EXCERPTED TEXT
-=-=-=-=-
# The first short story intro im doing.



## High_Seraph (Aug 28, 2009)

Im posting it hear to get great feedback and advice. This is my first attempt at fiction writing. Well anyway here its pick it to death then beat the corpse so I may be able to improve. Thank you for your time and effort.
_____________________________________________________________

A single shot rings out over the darkness taking the head of a Captain of traitor guard unit off in a shower of blood, gore, and bone.

“Excellent shot Jaycen, Sir the traitor-guard captain is dead,” Scout sergeant Hephaestus reports to Captain Lucio. “Good work Sergeant get your men out of there, the Lion watch over you.” Lucio responds in his dry voice. “Yes sir,” Hephaestus says, “Men lets get back to camp before the real battle starts.” The four remaining scouts all quietly pack their gear and remove any trace of there presence in the ruined building they were using as a sniping position. 

“Christ take point I’m right behind you, Batu your next then Jaycen, Raziel your flanker, Move out scouts.” Christ takes the lead and quickly but carefully navigates the inside of the ruin to the point they had marked out as their primary exfiltration point. “Hold up enemy patrol ten-men strong, orders sir?” Christ asks Hephaestus. “Take cover hold fire, let them pass if you can.” Orders Sergeant Hephaestus. The patrol of guardsmen passes by the scouts as they enter the building looking for whoever fired the shot.


----------



## Commissar Ploss (Feb 29, 2008)

Scouts of the Dark Angels correct? I highly doubt that the guardsmen would have been able to tell where the shot came from. or at least as specifically as the building it came from. SM Scouts usually are more discreet than that. Its a good intro, first person, unique. sentences aren't too long. good job otherwise. 

CP


----------



## High_Seraph (Aug 28, 2009)

its just a random patrol going though any likely sniper postions. so you acutally liked it?


----------



## Commissar Ploss (Feb 29, 2008)

yeah, its good, although it lacks sensory detail. and, the only thing that eluded they were Dark Angels is the the quote "the Lion watch over you." so it was a good guess on my part, otherwise, it doesn't mention that they are DA. Make sure to build on your descriptions of your surroundings. It will help with future stories/continuations.

CP


----------



## High_Seraph (Aug 28, 2009)

thank you i was trying to be a little vague about what chapter but i didn't know how to do it so i tried a little one liner. i will definately try to bring more about the sensory details but like i said first time trying to write up fluff. i might change it to my homebrew chapter though. Angels of Redemption, 13th founding of the Angels of crap forgot which one its was. :facepalm: i'll look it up later to tired need sleep.


----------
-=-=-=-=-
GIVEN REQUEST 1
Write out each row of Block 1 exactly, including the bracketed coordinates, and omit every picture line from your copy.
-=-=-=-=-
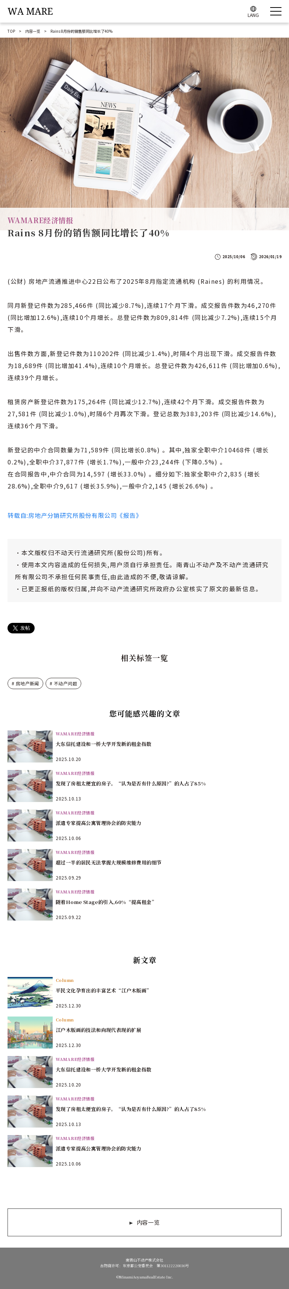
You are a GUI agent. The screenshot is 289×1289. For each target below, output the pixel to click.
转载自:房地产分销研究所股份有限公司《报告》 (75, 515)
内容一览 (32, 31)
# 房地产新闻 (25, 683)
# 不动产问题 (63, 683)
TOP (11, 31)
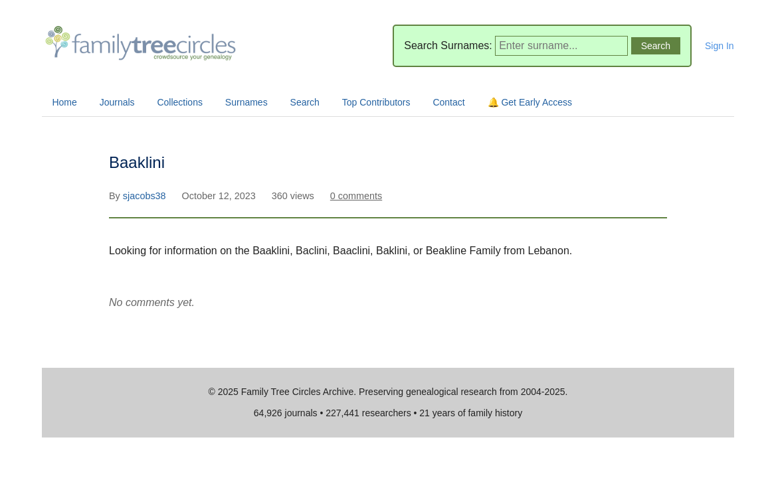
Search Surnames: (448, 45)
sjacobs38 (146, 196)
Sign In (719, 45)
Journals (117, 102)
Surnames (246, 102)
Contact (448, 102)
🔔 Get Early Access (530, 102)
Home (64, 102)
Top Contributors (376, 102)
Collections (179, 102)
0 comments (356, 196)
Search (305, 102)
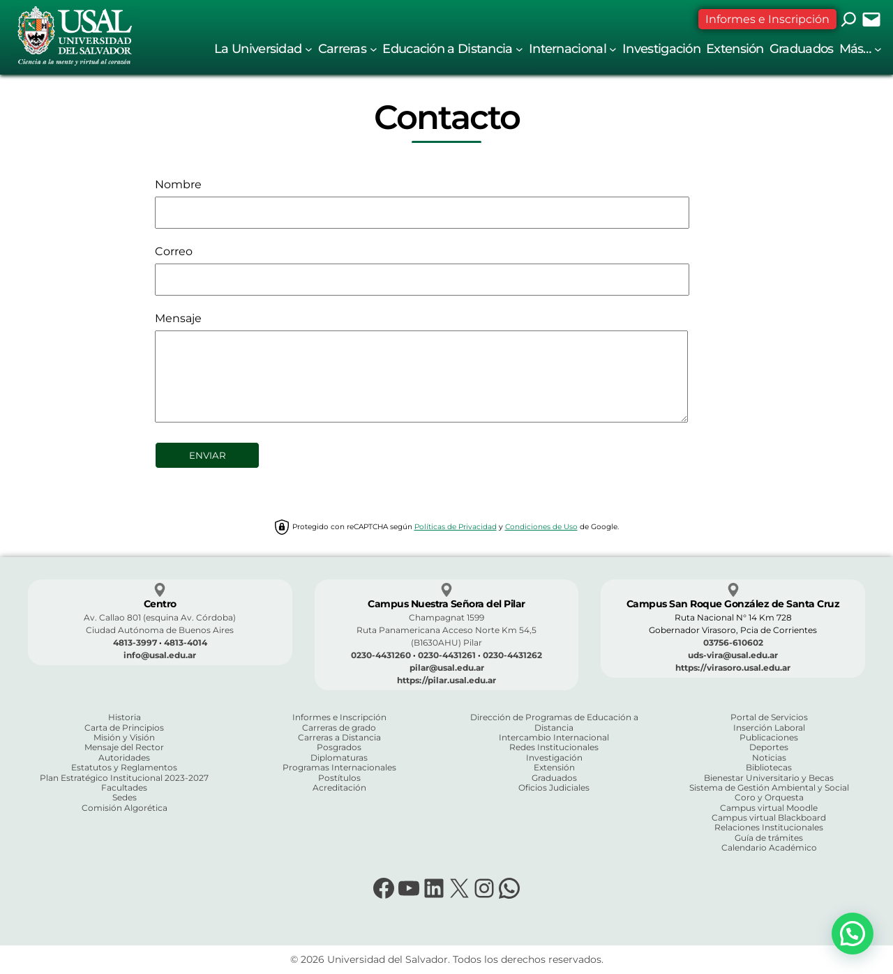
-=-=-=-=-
GIVEN REQUEST 2
Based on the forum thread about the short story intro, state whether each statement agrees with it, answering yes or no and quoting the deciding words: (a) Commissar Ploss finds the sentences too long. (b) The enemy patrol is ten men strong. (c) Sergeant Hephaestus orders the scouts to fire on the patrol.

FULL OUTPUT 1
You are a GUI agent. The screenshot is 289×1289. For each target below, output the pixel to click.
转载自:房地产分销研究所股份有限公司《报告》 (75, 515)
内容一览 (32, 31)
# 房地产新闻 (25, 683)
# 不动产问题 (63, 683)
TOP (11, 31)
Search Surnames: (448, 45)
sjacobs38 (146, 196)
Sign In (719, 45)
Journals (117, 102)
Surnames (246, 102)
Contact (448, 102)
🔔 Get Early Access (530, 102)
Home (64, 102)
Top Contributors (376, 102)
Collections (179, 102)
0 comments (356, 196)
Search (305, 102)

FULL OUTPUT 2
(a) No: "sentences aren't too long."
(b) Yes: "Hold up enemy patrol ten-men strong, orders sir?"
(c) No: "Take cover hold fire, let them pass if you can."